During my second year in graduate school, as part of my department's requirements that we take one graduate course in another department, I took a seminar on child development with Alison Gopnik in the psychology department. I was extremely fortunate all throughout graduate school to have stellar coursework and brilliant professors, and this seminar was no exception. Child development was my primary emphasis in the psychology major as an undergraduate, and it's still an area I find fascinating; discovering that the seminar included historical perspectives was just an extra bonus.
One of the things we discussed in the class was the idea of imitative learning--kids will learn to do certain things by watching adult behaviors and mimicking them. It's not just functional imitation, though. They'll incorporate imitation into play, and Alison pointed out to us that if you spend any time observing children through these learning processes, you'll eventually realize that there's no easy way to distinguish when a particular behavior is play and when it's become a learned act. Take, for example, using a hairbrush. A kid will see his parents using a hairbrush to brush their hair. While playing, the kid might pick up a wooden spoon and run it along his hair, pretending that the spoon is a hairbrush. Later, in another context, he'll perform the same act, but with an actual hairbrush instead of a wooden spoon. He's still playing, he's still just pretending to brush his hair, but he's pretending by running an actual hairbrush over his actual hair. At some point later on, he'll be really brushing his hair, but it's very hard to pin down the point where pretending stops.
This discussion really stuck with me, though, because of Alison's off-hand observation that this process continues into adulthood.
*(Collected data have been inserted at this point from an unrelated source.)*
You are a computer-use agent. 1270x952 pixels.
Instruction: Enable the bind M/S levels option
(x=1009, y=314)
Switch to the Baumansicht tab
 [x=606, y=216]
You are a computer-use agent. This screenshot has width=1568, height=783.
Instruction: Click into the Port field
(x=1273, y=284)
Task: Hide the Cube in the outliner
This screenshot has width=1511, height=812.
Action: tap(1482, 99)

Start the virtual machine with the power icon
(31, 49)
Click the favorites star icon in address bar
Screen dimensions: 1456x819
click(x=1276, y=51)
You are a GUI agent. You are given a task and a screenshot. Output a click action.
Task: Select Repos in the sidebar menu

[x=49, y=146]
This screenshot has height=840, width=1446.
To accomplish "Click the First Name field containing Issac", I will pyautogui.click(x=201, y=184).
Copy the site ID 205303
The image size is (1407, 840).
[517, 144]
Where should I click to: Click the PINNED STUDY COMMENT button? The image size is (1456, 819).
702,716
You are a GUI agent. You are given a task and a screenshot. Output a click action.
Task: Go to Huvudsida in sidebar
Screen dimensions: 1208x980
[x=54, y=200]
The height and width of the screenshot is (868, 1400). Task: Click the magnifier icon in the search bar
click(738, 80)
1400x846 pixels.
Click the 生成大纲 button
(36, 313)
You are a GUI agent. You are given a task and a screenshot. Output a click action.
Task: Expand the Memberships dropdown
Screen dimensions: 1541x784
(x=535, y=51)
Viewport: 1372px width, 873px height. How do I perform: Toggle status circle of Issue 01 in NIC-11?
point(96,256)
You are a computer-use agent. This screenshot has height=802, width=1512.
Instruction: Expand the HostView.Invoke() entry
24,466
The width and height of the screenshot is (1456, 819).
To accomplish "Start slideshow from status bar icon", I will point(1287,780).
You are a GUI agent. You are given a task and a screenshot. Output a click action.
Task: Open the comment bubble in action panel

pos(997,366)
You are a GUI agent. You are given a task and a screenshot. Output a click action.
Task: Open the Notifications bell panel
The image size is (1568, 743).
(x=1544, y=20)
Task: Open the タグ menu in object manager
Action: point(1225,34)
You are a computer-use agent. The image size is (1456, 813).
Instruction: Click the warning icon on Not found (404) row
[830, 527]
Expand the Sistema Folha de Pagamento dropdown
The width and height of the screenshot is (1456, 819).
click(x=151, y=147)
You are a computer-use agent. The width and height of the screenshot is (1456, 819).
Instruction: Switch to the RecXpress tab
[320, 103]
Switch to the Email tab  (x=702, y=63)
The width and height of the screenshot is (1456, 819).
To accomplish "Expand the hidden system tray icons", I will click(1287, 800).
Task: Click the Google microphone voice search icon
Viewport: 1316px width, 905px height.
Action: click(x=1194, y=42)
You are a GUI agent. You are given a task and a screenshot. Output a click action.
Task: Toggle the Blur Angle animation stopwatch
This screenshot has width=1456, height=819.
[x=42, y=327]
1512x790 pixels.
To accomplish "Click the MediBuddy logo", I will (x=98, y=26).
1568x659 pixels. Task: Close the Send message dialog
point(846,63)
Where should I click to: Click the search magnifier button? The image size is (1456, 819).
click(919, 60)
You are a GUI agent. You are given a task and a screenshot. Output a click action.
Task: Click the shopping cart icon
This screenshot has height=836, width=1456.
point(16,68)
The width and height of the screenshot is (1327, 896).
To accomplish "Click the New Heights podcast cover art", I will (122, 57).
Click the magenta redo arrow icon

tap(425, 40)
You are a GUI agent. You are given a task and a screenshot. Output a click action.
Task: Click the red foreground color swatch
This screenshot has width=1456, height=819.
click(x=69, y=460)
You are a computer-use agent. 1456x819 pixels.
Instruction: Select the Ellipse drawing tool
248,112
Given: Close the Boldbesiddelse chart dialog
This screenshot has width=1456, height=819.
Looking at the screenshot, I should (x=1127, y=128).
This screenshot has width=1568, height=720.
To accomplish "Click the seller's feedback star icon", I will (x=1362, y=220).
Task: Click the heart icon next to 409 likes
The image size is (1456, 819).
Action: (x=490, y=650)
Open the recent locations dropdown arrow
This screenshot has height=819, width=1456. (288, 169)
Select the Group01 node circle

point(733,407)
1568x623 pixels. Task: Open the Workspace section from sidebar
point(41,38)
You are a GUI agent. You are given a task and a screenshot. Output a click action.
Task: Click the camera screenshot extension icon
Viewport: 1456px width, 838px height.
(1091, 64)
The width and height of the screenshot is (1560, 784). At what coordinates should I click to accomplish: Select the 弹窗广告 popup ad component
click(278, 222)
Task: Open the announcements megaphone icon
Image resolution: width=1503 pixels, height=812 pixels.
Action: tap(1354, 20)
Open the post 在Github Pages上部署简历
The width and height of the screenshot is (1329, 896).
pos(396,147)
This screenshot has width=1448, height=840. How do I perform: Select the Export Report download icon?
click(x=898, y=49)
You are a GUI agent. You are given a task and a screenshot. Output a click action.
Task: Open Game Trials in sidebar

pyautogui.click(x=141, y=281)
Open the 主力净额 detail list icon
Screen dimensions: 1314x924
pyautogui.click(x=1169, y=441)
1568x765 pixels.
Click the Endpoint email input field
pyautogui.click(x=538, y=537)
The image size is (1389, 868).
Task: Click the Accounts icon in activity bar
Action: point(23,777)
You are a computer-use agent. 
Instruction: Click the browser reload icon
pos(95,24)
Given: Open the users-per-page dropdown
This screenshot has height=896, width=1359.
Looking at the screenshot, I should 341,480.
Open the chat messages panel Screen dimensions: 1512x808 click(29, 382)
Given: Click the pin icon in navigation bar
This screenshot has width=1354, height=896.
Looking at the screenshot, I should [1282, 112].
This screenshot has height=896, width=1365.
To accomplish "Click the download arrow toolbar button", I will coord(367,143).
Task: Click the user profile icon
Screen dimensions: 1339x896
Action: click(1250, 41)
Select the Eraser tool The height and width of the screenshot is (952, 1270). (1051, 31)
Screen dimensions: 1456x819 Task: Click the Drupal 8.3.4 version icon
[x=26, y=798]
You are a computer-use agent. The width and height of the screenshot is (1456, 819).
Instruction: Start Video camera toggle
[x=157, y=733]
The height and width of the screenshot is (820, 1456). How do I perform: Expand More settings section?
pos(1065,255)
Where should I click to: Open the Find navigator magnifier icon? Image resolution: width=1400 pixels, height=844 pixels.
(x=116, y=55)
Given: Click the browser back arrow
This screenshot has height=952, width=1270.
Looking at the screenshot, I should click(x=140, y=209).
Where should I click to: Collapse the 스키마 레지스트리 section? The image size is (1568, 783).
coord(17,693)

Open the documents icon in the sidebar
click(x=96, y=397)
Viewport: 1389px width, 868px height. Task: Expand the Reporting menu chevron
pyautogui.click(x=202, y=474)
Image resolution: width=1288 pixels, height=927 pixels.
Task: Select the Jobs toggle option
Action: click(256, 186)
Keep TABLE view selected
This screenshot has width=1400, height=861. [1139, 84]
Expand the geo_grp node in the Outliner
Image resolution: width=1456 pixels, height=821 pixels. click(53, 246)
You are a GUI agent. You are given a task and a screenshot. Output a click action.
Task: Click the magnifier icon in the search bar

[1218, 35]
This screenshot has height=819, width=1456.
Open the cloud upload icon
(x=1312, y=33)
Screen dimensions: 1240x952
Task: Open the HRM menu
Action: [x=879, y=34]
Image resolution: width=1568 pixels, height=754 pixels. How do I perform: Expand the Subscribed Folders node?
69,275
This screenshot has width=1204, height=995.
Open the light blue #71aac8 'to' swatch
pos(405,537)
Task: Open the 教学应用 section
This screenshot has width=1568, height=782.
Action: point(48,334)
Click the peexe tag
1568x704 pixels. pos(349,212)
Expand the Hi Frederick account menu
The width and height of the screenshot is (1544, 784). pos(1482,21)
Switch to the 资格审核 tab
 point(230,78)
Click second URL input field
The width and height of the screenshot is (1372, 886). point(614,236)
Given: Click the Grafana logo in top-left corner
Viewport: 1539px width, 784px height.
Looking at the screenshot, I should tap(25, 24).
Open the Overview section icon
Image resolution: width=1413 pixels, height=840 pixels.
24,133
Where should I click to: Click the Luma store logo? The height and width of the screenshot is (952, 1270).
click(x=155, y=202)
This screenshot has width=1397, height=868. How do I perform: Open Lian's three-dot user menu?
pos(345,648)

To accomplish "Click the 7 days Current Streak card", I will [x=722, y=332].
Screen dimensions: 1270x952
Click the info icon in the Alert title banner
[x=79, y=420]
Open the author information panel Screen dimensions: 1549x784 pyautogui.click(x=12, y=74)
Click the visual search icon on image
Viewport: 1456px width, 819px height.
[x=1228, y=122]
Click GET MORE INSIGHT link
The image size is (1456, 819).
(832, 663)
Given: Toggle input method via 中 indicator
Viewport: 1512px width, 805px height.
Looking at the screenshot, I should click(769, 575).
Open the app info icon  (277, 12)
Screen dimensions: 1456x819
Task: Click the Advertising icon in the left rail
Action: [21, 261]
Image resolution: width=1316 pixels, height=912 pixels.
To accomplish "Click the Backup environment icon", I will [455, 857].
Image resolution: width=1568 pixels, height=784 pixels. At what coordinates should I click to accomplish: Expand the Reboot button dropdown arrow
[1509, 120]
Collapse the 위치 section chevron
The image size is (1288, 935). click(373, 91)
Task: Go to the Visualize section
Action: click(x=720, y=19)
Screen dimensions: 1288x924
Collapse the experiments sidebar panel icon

At first you're kind of playacting at cleaning your house and paying your bills, but eventually you're a fully-functioning adult person, and where's the line?
I've been spending my morning cleaning the house--I'm supposed to be planning lectures, but I'm trying to work out some timeline issues in the syllabus, and I need to think a little more. I like cleaning as thinking time; it's not thinking-intensive on its own, and at the end of it you have a clean house, so that's a nice bonus. (The problem, of course, is that sometimes I very abruptly realize that I've solved whatever problem I was unravelling, and run off back to the computer while all the stuff I was reorganizing in the living room is still flopping about in big messy stacks in the middle of the floor.) I've been cleaning my own living spaces for ten or twelve years now, and I'm still surprised at how much of it still feels like I'm in that imitative play-acting space. I just finished cleaning off the stovetop, for instance. We have a gas stove, so every time I clean it, I have to clear the burners afterwards; the little gas-holes get water in them, so they don't always light cleanly right away, and sometimes have to be helped along with a match flame. Every time I do this, it feels like a conscious imitation, like I'm copying some behavior I observed as a kid. (But where? We had an electric stove, when I was growing up.)